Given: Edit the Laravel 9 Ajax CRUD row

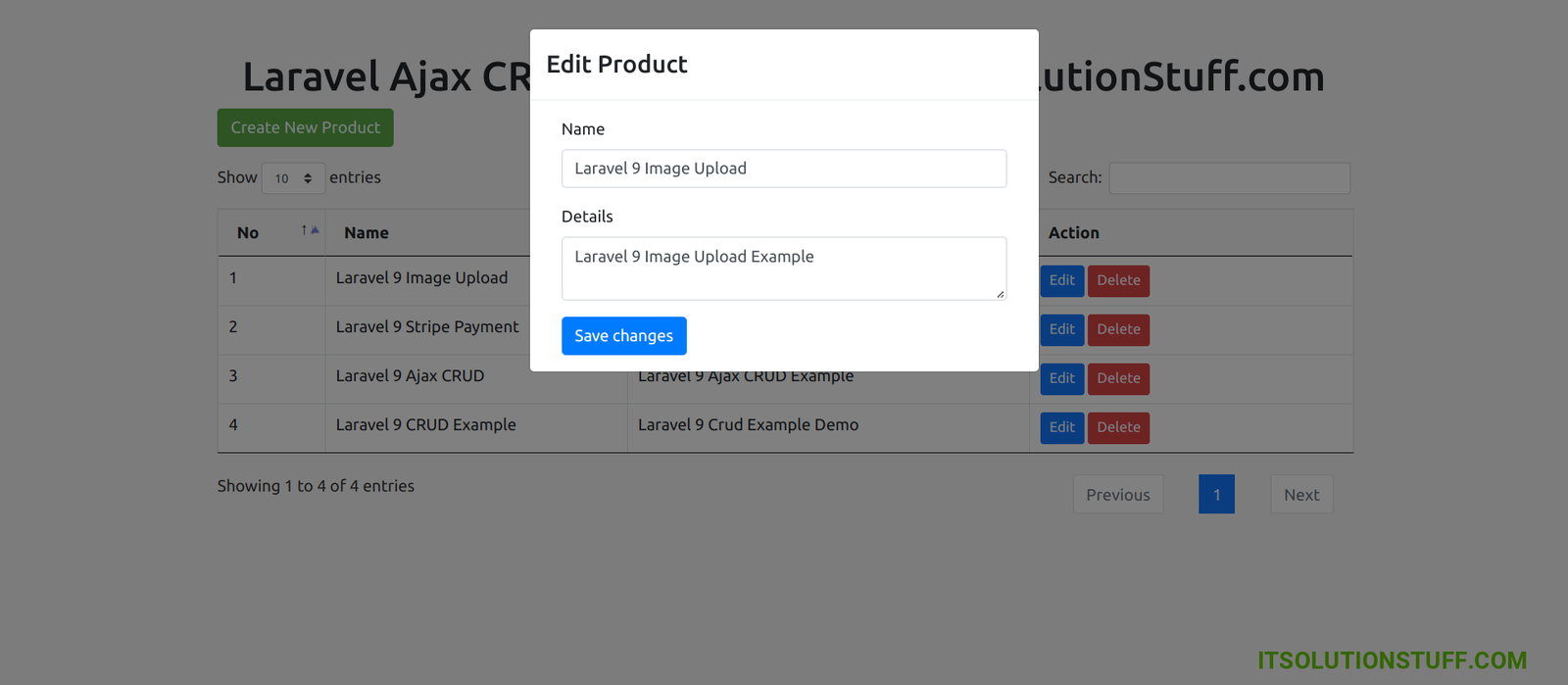Looking at the screenshot, I should pyautogui.click(x=1061, y=378).
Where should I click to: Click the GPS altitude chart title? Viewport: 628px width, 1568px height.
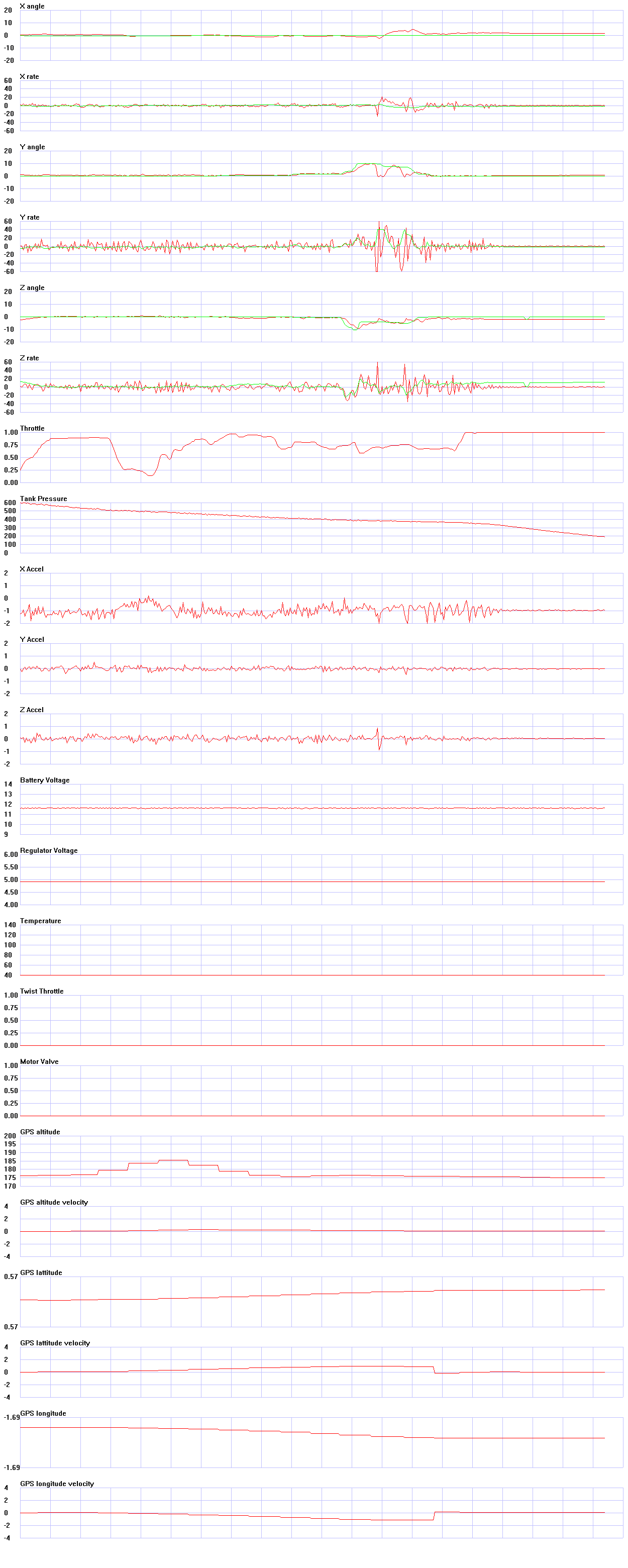pyautogui.click(x=40, y=1131)
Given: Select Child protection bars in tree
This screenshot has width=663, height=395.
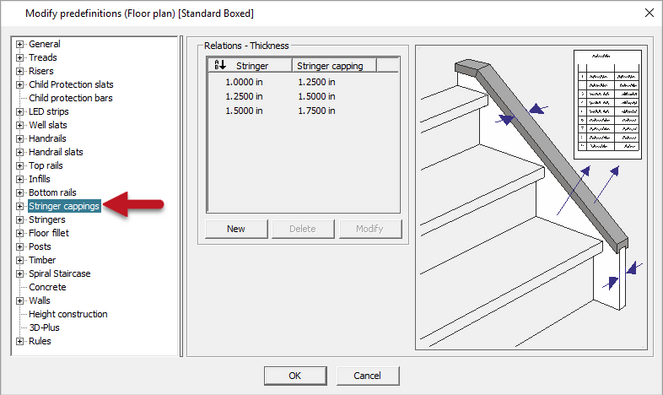Looking at the screenshot, I should pyautogui.click(x=71, y=98).
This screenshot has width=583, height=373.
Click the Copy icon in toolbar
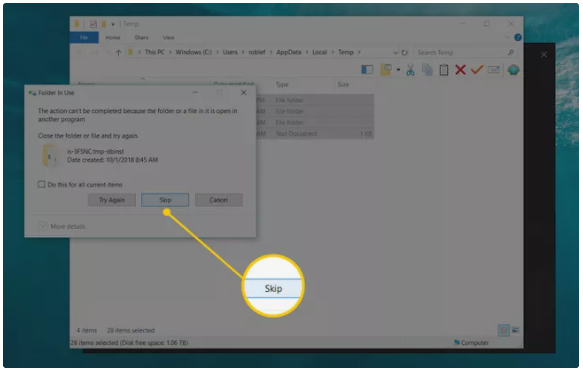pos(427,70)
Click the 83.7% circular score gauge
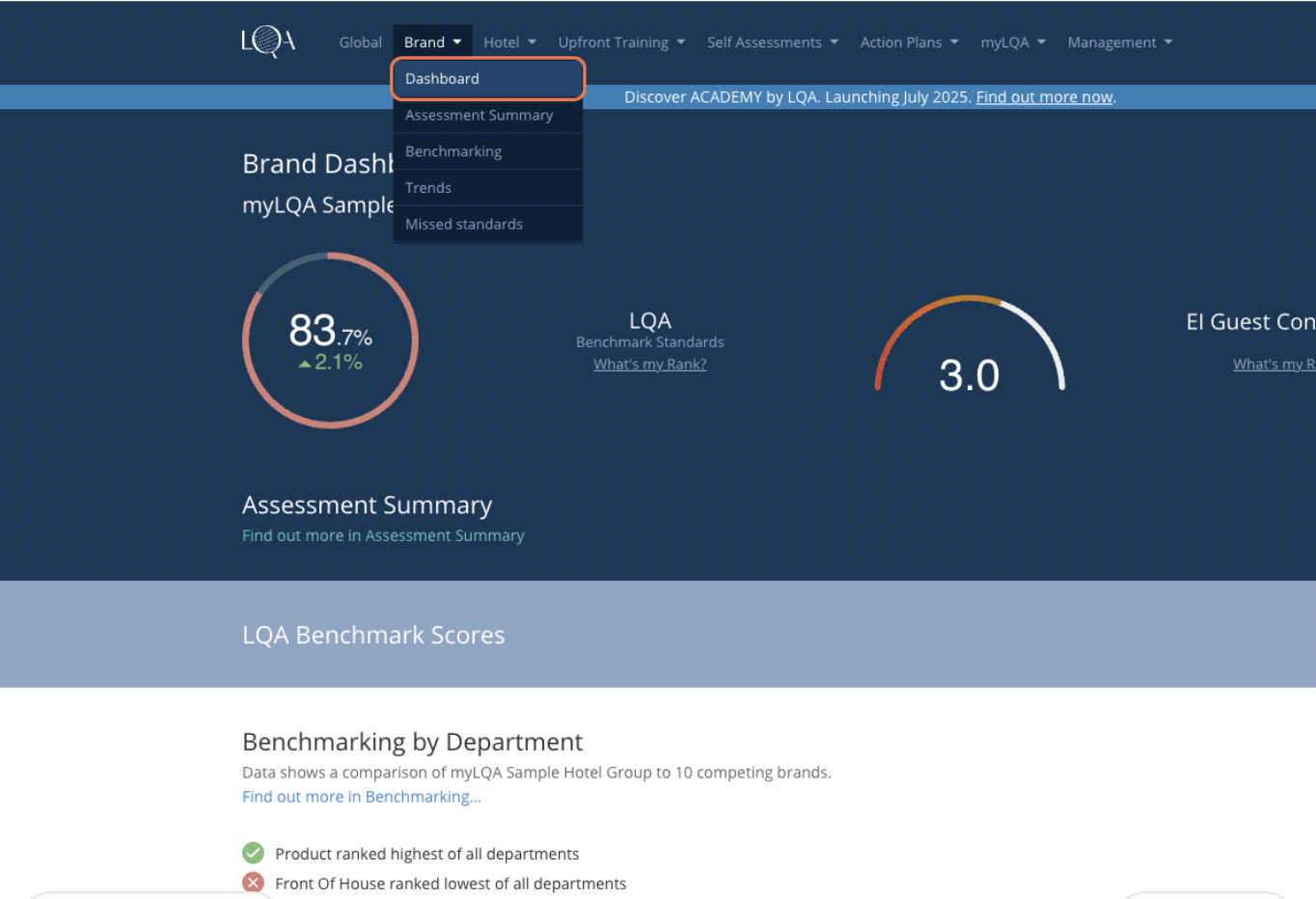This screenshot has width=1316, height=899. 330,341
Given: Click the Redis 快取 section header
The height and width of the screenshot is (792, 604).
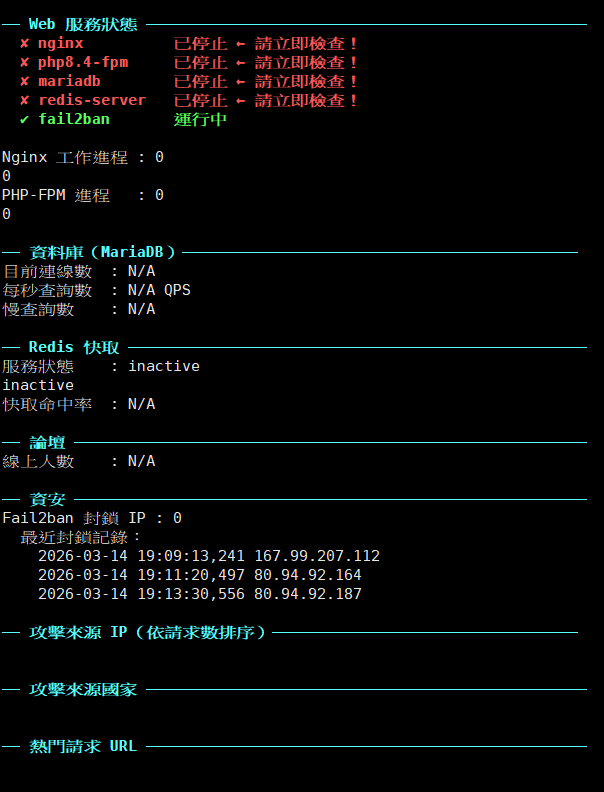Looking at the screenshot, I should (x=74, y=347).
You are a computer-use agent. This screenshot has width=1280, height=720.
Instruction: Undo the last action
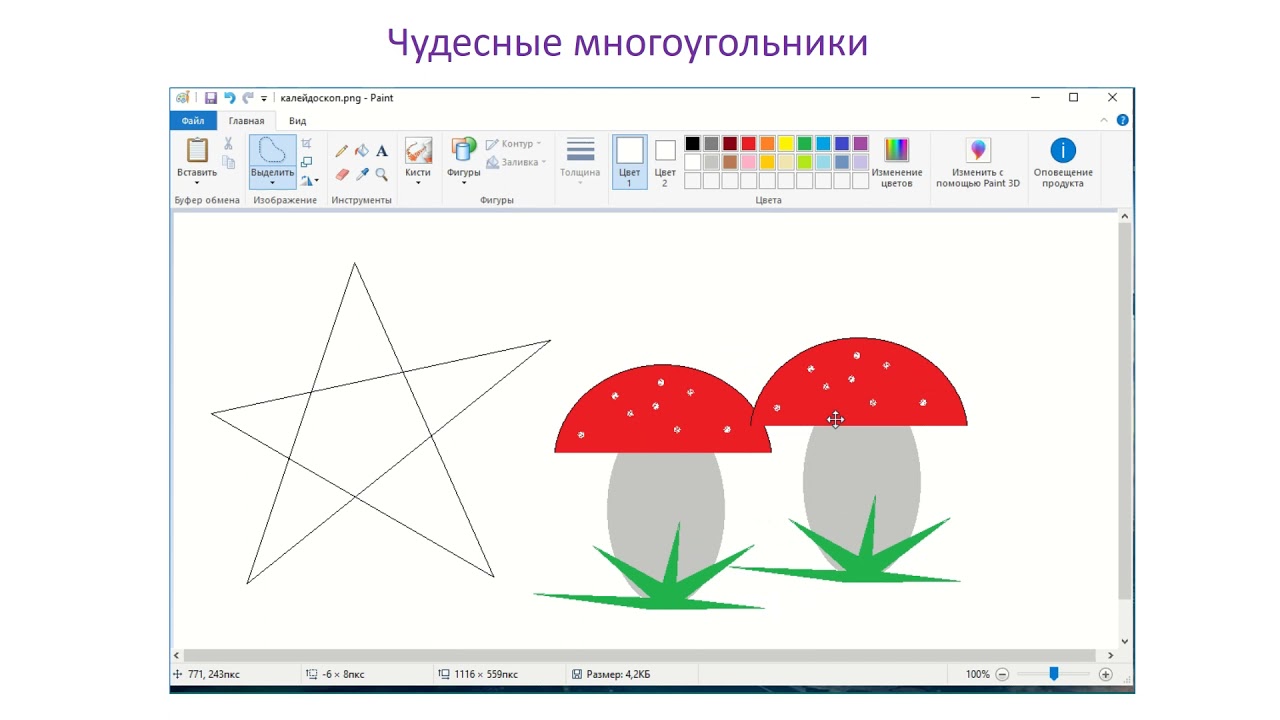pos(229,98)
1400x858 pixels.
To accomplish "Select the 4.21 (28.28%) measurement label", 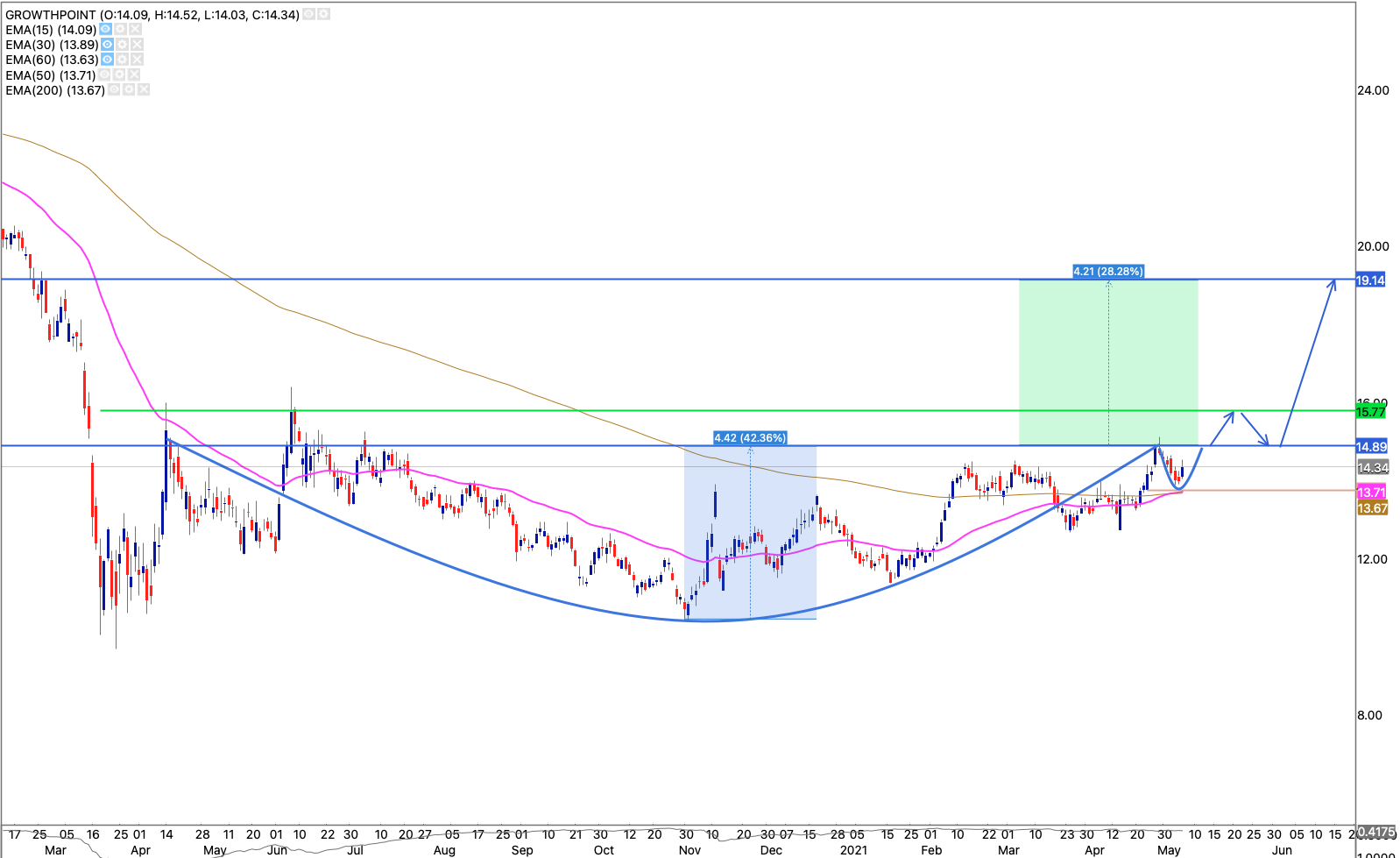I will [x=1108, y=272].
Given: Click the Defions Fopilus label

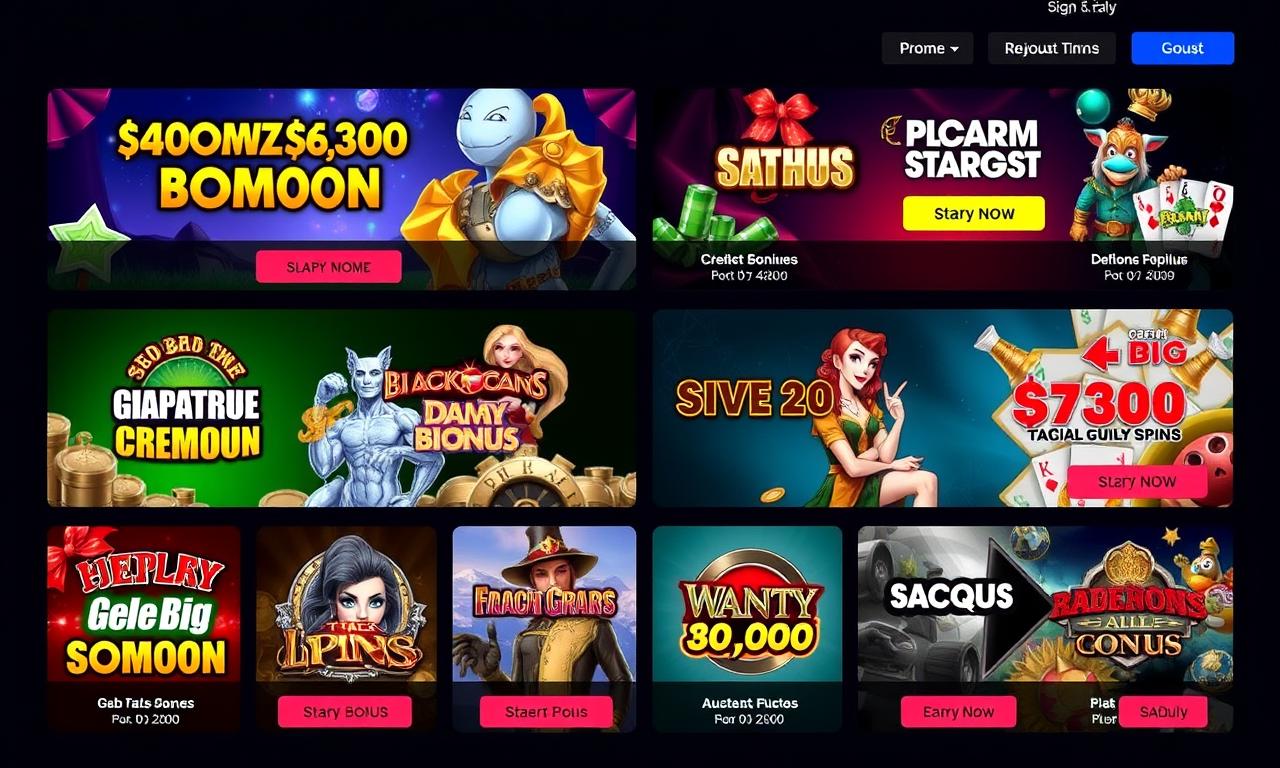Looking at the screenshot, I should [1139, 259].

########

◆ **Aim**
Rewrite the lines from the first line of the items through the line containing "pyautogui.click(x=40, y=1131)" as a numbered list, with blank lines and pictures left out.

◆ **Written response**
1. Given: Edit the Laravel 9 Ajax CRUD row
2. Looking at the screenshot, I should pyautogui.click(x=1061, y=378).
3. Where should I click to: Click the GPS altitude chart title? Viewport: 628px width, 1568px height.
4. pyautogui.click(x=40, y=1131)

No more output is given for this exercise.